Experts claim that, since Scotland's standard eye examination is designed to determine the health of the eye, a range of visual and perceptual problems can go undetected.
These difficulties can make it extremely challenging for children to learn how to read and behavioural problems, born out of frustration, can lead to misdiagnosis.
The Scottish Government is facing demands for a screening test that would focus on reading efficiency and identify problems such as eye movement control and focusing.
Children in Ayrshire struggling with reading already benefit from such a service.
"It is possible to come out of a standard eye test with 20:20 vision and still have difficulties with visual processing," explained Don Mackie of Learning and Teaching Scotland's communities team. "Some eye specialists are complaining because they are seeing kids being medicated for ADHD and discovering the cause of their behavioural problem was an undetected eye condition."
According to Mr Mackie, who was speaking at a national literacy conference in Glasgow last week, the fact that children with reading problems are likely to have difficulties with their vision is well known "in optometry circles", but not in teaching. "The knowledge does not seem to have transferred," he said.
Nadia Northway, an orthoptist and senior lecturer at Glasgow Caledonian University, would like teachers to be trained to identify potential problems and for screening to be available. "Diabetics have their feet screened. Why? Because we know they are more likely to have problems," she said." Similarly, if a child is struggling to read we know they are more likely to have visual problems that might not be detected in a routine eye test."
Recent research carried out by Dr Northway, and soon to be published, found that, of 108 adults with literacy difficulties, 107 required treatment for one or more problems with vision or visual processing.
"These problems can be treated, once detected," Mr Mackie said. "But that's the hard bit. When I work with people with reading difficulties, the first step is to get a proper eye check. It used to be to check for dyslexia, but that can't be cured."
A Scottish Government spokesperson said: "Our document, Health for all Children, recommends that all children should receive orthoptist screening in their pre-school year. NHS boards are in the process of implementing the recommendation."
WHAT TO LOOK FOR
- Does the pupil squint at text or cover one eye when reading?
- Does the learner give up or lose concentration after working for a short period?
- Do learners lose the place or miss words when readingskip lineshave difficulty finding words on the page?
WHAT TO ASK
- How does the writing look on the page?
- How close do you need to have the text when you are reading?
- Is the writing clear? Does it move on the page?
- How do your eyes feel after reading to the end of the page?
Binocular vision anomalies: binocular vision co-ordinates the eyes, resulting in a clear single image and is essential for comfortable reading.
Convergence: to focus on objects closer than 6m, the eyes need to rotate inwards or converge.
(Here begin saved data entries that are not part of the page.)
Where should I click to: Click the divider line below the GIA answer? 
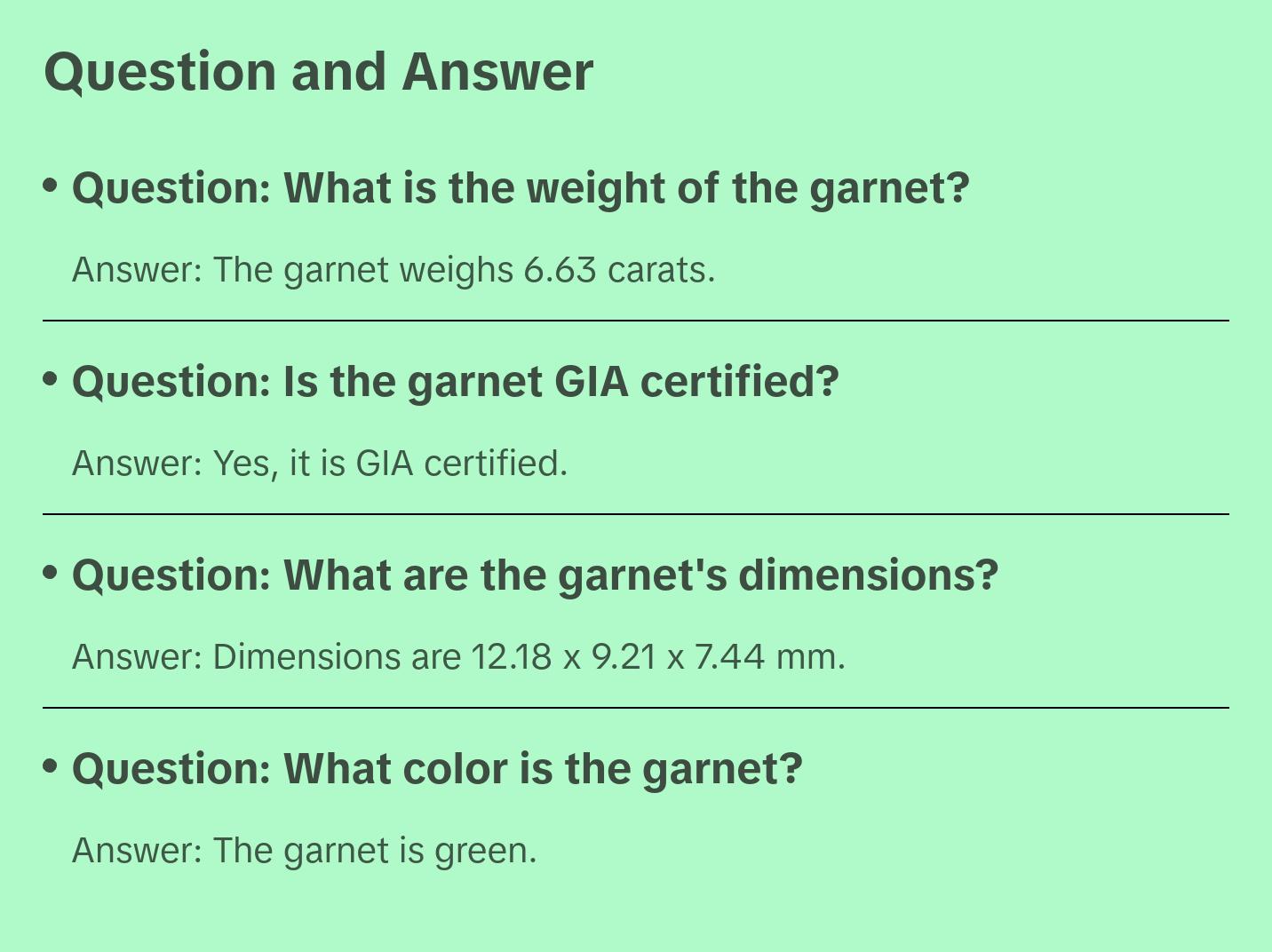(x=636, y=514)
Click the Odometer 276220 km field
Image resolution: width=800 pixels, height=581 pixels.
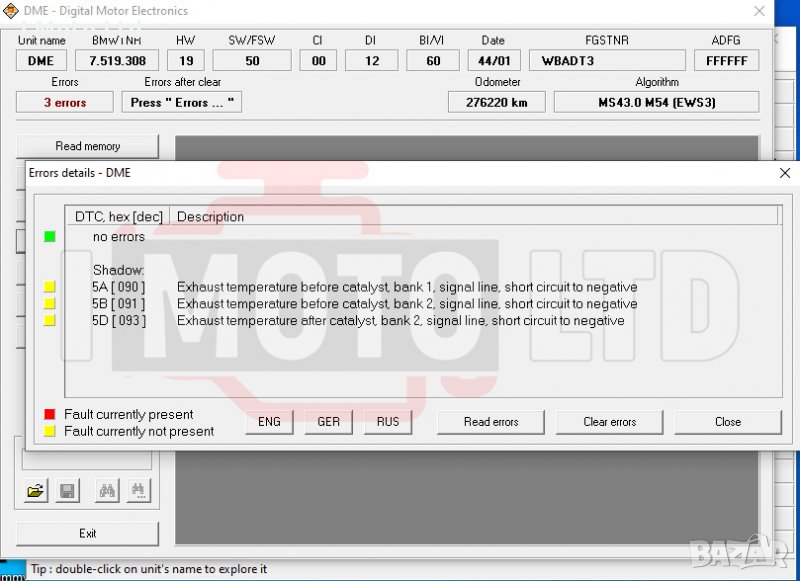click(x=496, y=102)
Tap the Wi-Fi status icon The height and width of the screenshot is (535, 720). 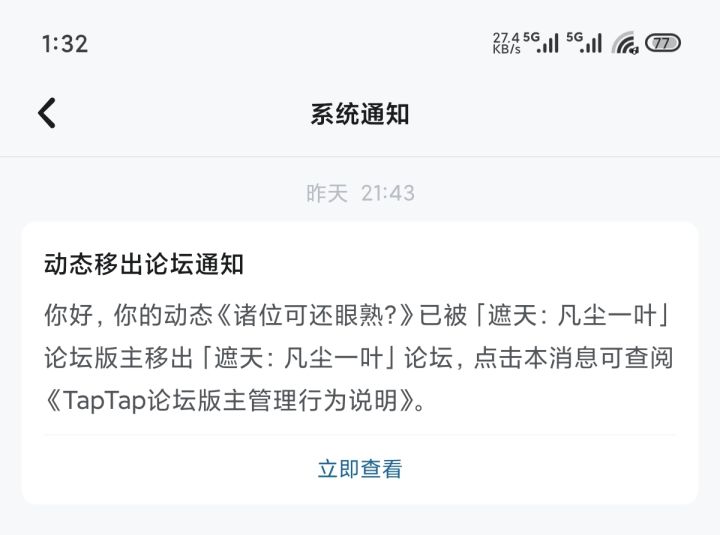(624, 43)
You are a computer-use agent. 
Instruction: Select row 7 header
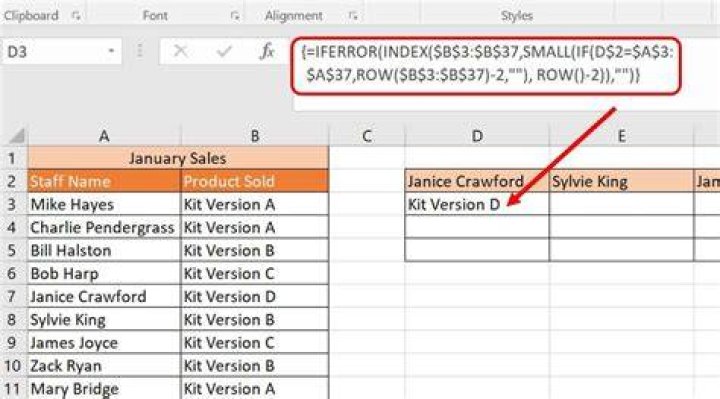point(12,297)
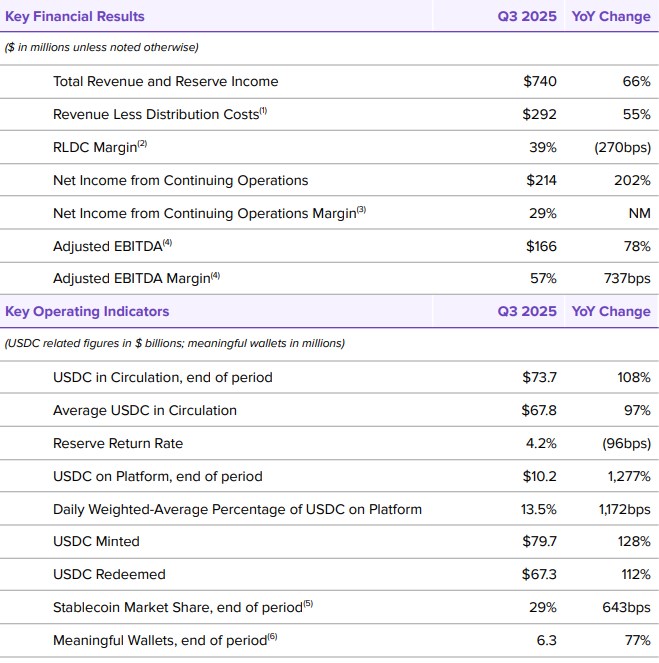Click the USDC in Circulation, end of period label
The width and height of the screenshot is (659, 663).
tap(162, 377)
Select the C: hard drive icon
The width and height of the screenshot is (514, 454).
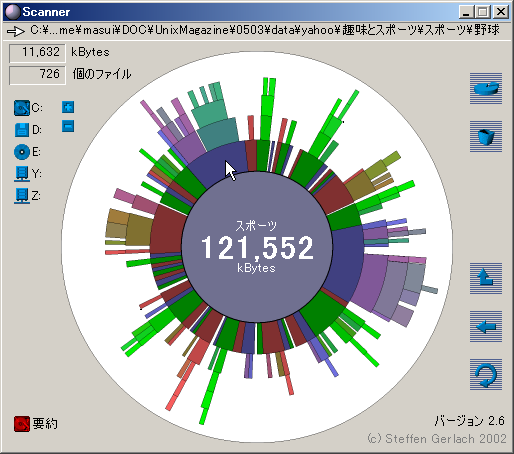click(x=22, y=108)
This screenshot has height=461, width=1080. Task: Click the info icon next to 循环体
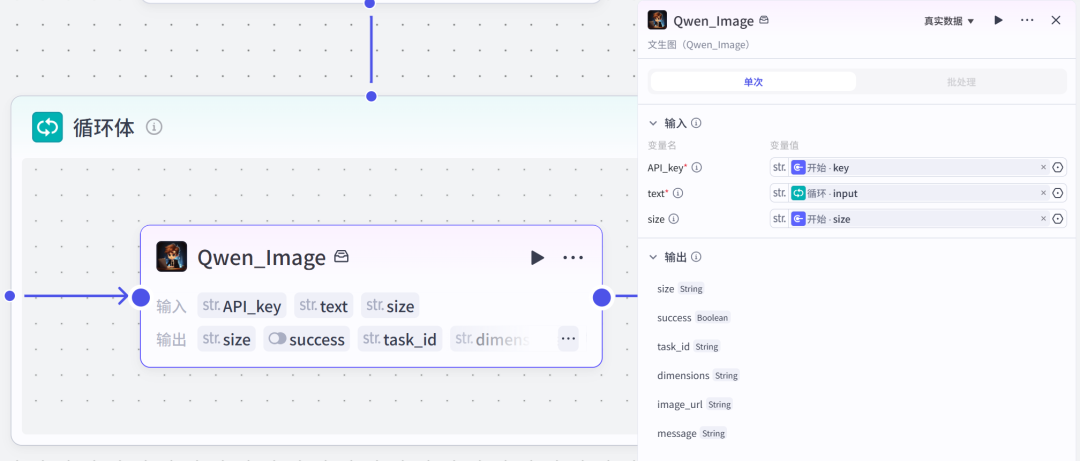pyautogui.click(x=154, y=127)
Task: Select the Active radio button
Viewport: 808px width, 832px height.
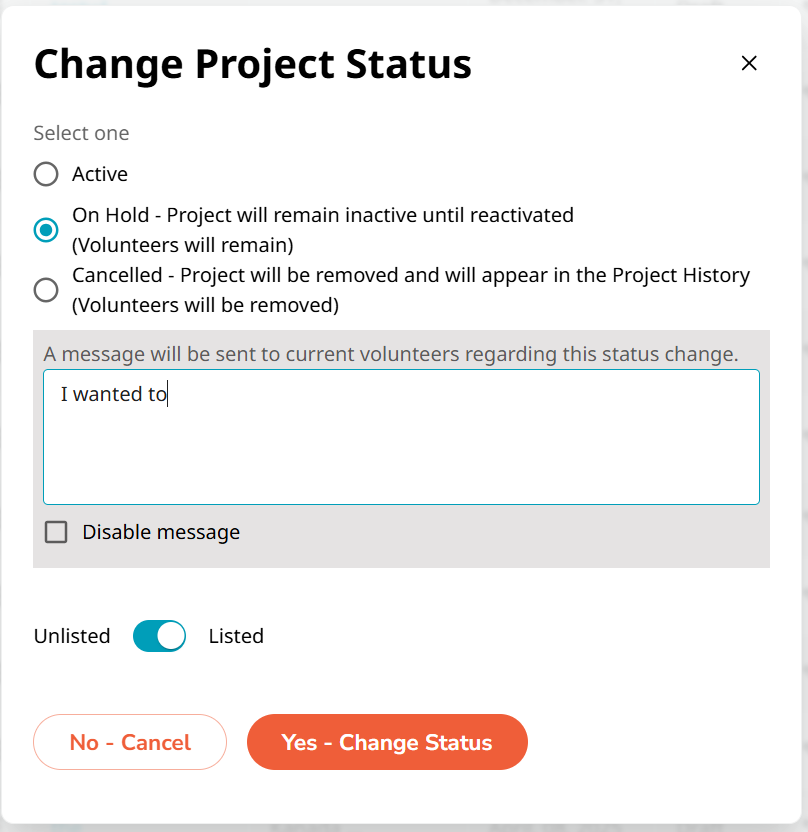Action: (x=46, y=175)
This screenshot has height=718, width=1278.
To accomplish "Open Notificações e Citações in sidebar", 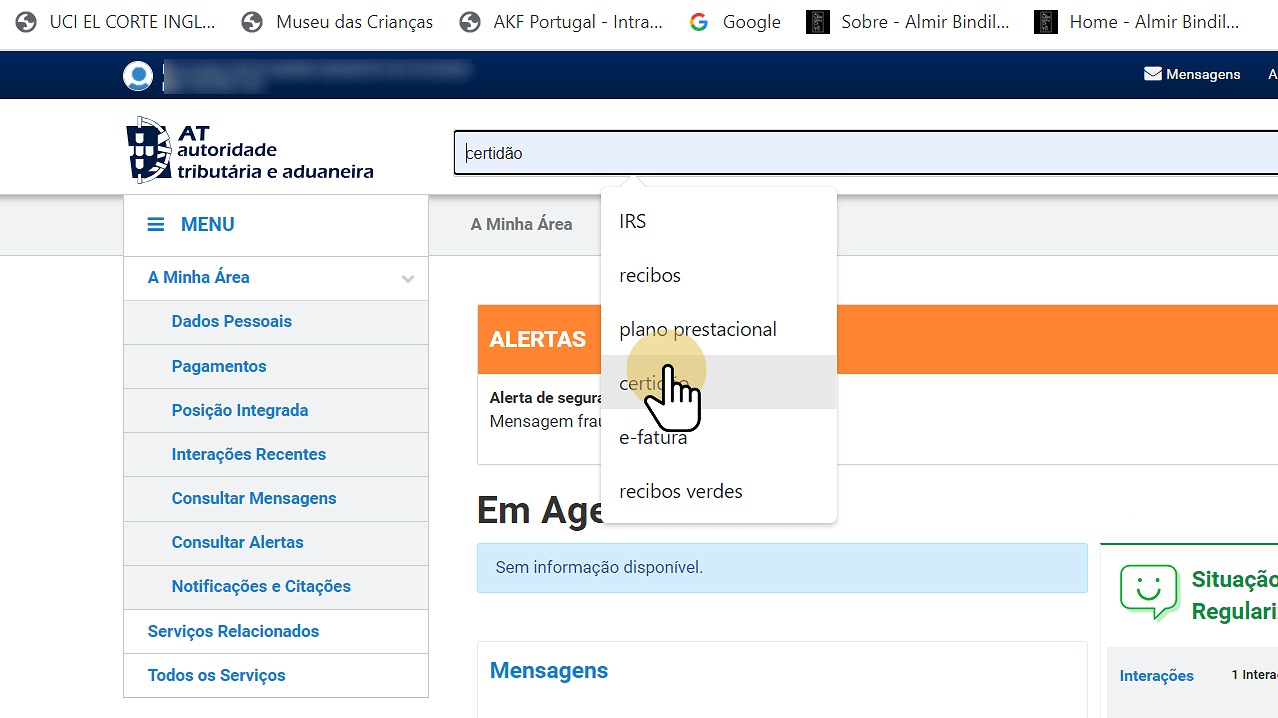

Normal reading distance is 35cm, so those with convergence insufficiency will tire easily or will be unable to achieve a clear image.
Saccades: in reading, the eyes do not move continuously along a line of text but make short rapid movements (saccades), interspersed with short fixations. If saccades are poorly controlled, then the reader may lose his or her place or miss words out.
Visual sequential memory: the ability to recall accurately sequences of shapes and the order of letters after brief exposure. Difficulties with visual sequential memory will cause spelling and copying difficulties.